- **Yönerge 1**: Aşağıdaki kötü komşu ve kötü patron üzerine metinde "Komşu komşunun külüne muhtaç" diye başlayan paragrafı, ana bilgilerini koruyarak madde madde özetleyin.
- **Yönerge 2**: Aşağıdaki kötü komşu ve kötü patron üzerine metni, gösterilen son cümleden sonra aynı üslupla sürdürün.

══ Sunulan alıntı ══

Komşu komşunun külüne muhtaç der atalarımız. Ancak komşun huysuzsa,
komşun it gibi ısırıyor, at gibi tepiyorsa, ihtiyacın kül değil can
olsa ihtiyacını bastırır, komşuya yüz suyu dökmez, kendi başının
çaresine bakarsın. Nasıl olsa atasözü dünyamız zengin;
yardımlaşmanın faziletlerini anlatanları kenara bırakır, bireysel
mücadelenin önemini vurgulayanlara iltica edersin. Kötü komşu mal
(hacat) sahibi yapar der atalarımız. Ben de diyorum ki; kötü komşu
mal sahibi, kötü patron iş sahibi yapar. Hatta dahası, kötü
muhalefet iktidar sahibi yapar.
Komşusunun yüzsüzlüğüne, huysuzluğuna, nursuzluğuna bilenip, takım
taklavat, ev, araba, yat, kat olan çok olmuştur. Bir kerpeten, bir
tornavida, hatta bir kibrit çöpü için bile yüz asan, dudak büken,
laf sokan tipler vardır. Seçenekleriniz bellidir; ya orayı terk
edeceksiniz, ya da o kişiye muhtaç olmayacak bir düzen
kuracaksınız. İş âlemi de böyledir. Çalışanlarına dudak büken, yüz
ekşiten, tepeden bakan patron sahibi az değildir. Bu asgari
müşterekleri sağlayanlar da takdir etmeyi, taltif etmeyi bilmezler.
Çalışanının hele, hele yöneticisinin başarısını hazmedemeyen,
kıskanan, çekemeyen patron sayısı az değildir. Akıl alır, bir durum
değildir bu durum ama gerçektir. Teorik olarak akıllı ve akılcı
olması gereken patron asgari şunu akıl edebilmelidir; en akıllı
olmak pratikte neredeyse imkânsızdır, bu yüzden marifet en akıllı
olmak değil, başkalarının akıllarını kullanabilecek kadar akıllı
olmaktır. Ama mesele akılla değil duygularla ilgilidir. Başarı her
zaman kibri besler. Kibir ise azar, azar aklı kemirir, yok eder.

═══
══ Verilen bilgiler ══

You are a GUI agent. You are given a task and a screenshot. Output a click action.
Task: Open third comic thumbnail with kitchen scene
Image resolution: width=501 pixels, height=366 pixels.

═══

- **Görev çıktısı 1**:
- Atasözüne göre komşu, komşunun külüne muhtaçtır.
- Komşu huysuzsa, ısırıyor ve tepiyorsa kişi ihtiyacını bastırır. Komşuya yüz suyu dökmez, kendi başının çaresine bakar.
- Atasözü dünyası zengindir. Yardımlaşmayı öven sözler bir kenara bırakılır, bireysel mücadeleyi vurgulayanlara sığınılır.
- Başka bir atasözüne göre kötü komşu mal (hacat) sahibi yapar.
- Metne göre kötü patron iş sahibi, kötü muhalefet de iktidar sahibi yapar.

- **Görev çıktısı 2**:
Bir bakmışsın ki beş vakit namaz kılan, dilde, biz emanetçiyiz
mülkün sahibi Allah’tır diyen patron, rızkın sahibi veya kefili
olduğunu vehmeder.
Rahmetli dedem “oğul, Allah bir adamın malını alacağı zaman,
doğrudan malını almaz. Onun aklını alır, aklı elinden gidenin malı
da elinden gider” derdi. Ben işte bu aklın alınmasının, kötücül
duygularla olduğu kanaatindeyim. Kötücül duygulara (bencillik,
hırs, kıskançlık, kibir) esir olan patronları çalışanlar birer
birey terk etmeye başlar. Biz buna literatürde iş gücü devri
diyoruz. İş gücü devri kötüdür ama en kötüsü, ehil, yetenekli,
becerikli kişilerin gemiyi terk etmesidir. İyiler, iş yapanlar,
üretenler şirketi terk edince, yalancıya, kaypağa, yalakaya,
tembele, arsıza, hırsıza gün doğar. Böylelikle güzelim,
işyerlerinde, şirketlerde sonun başlangıcı başlamış olur. Patronun
hazmedemediği, yüz vermediği, kıskandığı yetenekli ve becerikli
kişiler de gider bir yerden tohum ekmeye başlar. O tohumlardan
çürüyen de olur, dal budak meyve verende. Bu Allah’ın bir
düzenidir. Nasıl ki doğada her şey bir çevrim içinde dönüp
dolaşıyor, kötüden iyi, iyiden kötü çıkıyor, insanların işlerinde,
hallerinde de bunlar oluverir.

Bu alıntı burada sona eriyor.